Road, The (2009)
Viewers get only brief glimpses of life before “the incident” in 2009’s The Road. I suspect he reason we don’t see more of them is that life before the incident, much like the source of the incident itself, is irrelevant. No one cares what you used to do for a living when they haven’t eaten in two weeks.
The film follows a man and his son (both unnamed) as they make their way “south” toward water and, hopefully, less ravaged terrain. Whatever the cataclysmic event was has left the country largely barren. There is no grass on the ground or leaves on the trees, nor are there any birds in the sky. Everything that remains, including the people, is gray.
There is no guarantee that greener (both literally and figuratively) pastures lie to the south, but when resources run out, only hope is left. With little more than the clothes on their back and a pistol with two bullets as a last resort, the man and his boy head out. “Remember, put the barrel in your mouth and point it upward,” the man says as he places the barrel of the gun in his young son’s mouth, showing him the proper way to end his own life. In this post-apocalyptic world, there are fates worth than death.
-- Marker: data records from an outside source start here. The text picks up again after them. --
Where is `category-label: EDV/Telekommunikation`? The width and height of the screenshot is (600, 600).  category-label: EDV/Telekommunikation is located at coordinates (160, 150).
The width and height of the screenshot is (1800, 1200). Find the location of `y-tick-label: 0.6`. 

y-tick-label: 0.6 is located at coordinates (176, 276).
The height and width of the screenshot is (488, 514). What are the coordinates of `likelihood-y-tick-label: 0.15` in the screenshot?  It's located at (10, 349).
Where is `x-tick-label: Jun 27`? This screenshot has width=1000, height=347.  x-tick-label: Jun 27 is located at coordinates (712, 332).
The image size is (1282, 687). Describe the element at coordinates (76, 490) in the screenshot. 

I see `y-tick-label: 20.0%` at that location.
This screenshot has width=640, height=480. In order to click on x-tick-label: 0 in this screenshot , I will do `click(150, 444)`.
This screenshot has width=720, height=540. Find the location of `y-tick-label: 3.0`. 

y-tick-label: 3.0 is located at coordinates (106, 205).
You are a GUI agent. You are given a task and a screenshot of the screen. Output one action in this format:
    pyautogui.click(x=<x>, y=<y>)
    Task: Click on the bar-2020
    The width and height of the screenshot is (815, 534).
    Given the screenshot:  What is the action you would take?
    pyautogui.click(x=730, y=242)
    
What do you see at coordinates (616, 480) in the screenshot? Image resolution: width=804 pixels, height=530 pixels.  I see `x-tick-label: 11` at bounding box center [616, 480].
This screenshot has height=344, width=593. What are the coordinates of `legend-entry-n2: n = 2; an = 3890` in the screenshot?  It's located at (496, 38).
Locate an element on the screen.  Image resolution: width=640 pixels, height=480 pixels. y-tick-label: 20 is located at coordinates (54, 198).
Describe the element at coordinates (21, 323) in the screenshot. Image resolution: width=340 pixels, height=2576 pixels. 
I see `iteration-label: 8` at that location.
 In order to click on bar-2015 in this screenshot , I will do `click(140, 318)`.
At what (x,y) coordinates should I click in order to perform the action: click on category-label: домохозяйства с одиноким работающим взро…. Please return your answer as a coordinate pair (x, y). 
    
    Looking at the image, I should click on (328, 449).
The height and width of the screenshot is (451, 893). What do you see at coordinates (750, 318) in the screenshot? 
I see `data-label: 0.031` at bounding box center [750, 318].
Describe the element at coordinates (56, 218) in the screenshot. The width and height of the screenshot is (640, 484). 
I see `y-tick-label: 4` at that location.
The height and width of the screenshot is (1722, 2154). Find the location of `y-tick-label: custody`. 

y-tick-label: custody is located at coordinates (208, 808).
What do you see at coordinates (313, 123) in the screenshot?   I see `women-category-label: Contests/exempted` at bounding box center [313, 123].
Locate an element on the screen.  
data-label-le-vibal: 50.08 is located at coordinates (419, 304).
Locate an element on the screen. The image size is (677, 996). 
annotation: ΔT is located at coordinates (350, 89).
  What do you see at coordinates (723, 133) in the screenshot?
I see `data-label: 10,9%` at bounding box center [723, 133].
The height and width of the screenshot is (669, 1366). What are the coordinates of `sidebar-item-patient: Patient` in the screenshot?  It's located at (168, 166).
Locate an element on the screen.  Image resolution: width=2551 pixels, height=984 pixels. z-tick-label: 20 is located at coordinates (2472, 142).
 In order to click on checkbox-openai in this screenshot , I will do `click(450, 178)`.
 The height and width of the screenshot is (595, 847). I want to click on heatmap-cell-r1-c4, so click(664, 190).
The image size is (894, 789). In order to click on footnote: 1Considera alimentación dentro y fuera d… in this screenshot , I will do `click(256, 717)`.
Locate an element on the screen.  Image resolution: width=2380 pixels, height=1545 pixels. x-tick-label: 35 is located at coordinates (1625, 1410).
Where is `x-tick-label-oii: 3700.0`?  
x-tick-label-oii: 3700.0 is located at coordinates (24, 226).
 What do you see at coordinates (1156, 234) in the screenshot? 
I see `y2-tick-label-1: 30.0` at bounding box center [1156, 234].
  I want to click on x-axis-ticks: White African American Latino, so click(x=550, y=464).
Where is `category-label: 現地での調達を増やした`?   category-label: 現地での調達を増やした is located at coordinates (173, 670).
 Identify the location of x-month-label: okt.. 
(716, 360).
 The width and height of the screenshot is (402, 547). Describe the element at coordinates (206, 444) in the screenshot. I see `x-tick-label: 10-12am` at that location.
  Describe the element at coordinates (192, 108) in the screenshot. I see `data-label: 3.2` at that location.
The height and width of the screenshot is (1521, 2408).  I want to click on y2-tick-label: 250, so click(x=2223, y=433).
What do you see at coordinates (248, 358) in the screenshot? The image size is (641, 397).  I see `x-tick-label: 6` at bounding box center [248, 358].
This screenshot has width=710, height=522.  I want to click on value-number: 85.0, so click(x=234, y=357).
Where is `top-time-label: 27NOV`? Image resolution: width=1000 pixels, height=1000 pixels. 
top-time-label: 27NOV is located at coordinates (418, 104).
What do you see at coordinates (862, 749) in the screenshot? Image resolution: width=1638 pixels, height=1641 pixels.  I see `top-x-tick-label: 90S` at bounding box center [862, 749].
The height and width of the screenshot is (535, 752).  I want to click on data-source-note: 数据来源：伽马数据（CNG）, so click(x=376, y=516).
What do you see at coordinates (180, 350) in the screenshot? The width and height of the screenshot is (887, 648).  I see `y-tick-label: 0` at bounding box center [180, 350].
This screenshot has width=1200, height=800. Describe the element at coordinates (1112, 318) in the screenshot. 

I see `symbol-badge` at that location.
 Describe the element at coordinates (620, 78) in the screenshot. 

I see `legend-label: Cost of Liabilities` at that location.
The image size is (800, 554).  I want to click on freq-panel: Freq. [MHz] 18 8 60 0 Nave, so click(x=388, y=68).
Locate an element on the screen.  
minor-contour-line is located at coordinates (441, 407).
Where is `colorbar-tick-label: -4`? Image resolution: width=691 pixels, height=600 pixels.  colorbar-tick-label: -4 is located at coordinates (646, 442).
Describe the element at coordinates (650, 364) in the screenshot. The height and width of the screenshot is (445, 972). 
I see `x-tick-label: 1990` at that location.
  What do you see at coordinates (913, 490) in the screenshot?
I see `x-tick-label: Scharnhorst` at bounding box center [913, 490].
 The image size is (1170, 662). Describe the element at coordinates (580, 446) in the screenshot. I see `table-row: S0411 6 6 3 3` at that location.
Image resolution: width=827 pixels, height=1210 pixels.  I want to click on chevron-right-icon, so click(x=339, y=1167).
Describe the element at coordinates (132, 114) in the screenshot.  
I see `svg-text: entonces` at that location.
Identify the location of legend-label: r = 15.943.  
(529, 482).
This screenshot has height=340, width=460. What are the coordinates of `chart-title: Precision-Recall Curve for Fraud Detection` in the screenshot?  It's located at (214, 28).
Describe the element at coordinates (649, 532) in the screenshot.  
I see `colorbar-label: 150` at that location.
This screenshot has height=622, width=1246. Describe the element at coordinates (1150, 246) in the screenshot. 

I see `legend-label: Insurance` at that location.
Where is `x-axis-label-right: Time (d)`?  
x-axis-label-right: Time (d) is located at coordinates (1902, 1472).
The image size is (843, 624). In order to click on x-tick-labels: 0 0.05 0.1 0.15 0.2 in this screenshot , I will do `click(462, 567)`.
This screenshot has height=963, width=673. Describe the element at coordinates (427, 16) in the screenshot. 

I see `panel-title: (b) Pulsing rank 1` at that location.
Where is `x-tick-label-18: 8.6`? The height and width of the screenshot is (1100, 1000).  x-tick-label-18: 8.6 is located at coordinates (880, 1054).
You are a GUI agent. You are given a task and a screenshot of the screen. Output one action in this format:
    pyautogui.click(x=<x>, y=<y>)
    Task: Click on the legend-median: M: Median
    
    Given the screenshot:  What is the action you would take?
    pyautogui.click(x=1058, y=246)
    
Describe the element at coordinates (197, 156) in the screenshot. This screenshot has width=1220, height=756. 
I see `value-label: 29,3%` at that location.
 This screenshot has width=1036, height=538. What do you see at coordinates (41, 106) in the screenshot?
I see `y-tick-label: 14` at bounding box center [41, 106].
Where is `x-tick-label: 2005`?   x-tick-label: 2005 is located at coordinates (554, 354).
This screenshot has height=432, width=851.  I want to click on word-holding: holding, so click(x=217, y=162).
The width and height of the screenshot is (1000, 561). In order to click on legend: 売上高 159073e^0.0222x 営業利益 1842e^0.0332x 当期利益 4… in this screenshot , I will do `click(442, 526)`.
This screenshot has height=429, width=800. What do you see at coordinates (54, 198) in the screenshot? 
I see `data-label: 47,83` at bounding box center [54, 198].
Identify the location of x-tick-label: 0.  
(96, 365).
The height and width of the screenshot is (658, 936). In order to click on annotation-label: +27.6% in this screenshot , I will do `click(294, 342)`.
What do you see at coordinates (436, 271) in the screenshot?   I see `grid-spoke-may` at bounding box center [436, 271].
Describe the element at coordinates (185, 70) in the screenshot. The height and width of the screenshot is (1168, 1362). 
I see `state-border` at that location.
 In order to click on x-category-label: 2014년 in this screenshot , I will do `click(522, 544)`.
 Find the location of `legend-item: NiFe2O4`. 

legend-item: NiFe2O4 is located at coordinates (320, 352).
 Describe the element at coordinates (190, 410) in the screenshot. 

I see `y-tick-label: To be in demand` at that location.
Along the way, the pair encounter various groups of marauders who have resorted to violence and, in some cases, cannibalism. Multiple times the boy asks his father if they are the “good guys.” As resources run low and the two encounter others who are as hungry as they are, the line becomes as gray as the cloudy sky.
The Road mixes the hope of humanity with the despair of unknowing. The pair travels as long and as far as they can because, what else is there to do? Sometimes, survival comes down to one day at a time; sometimes, it comes down to a single step.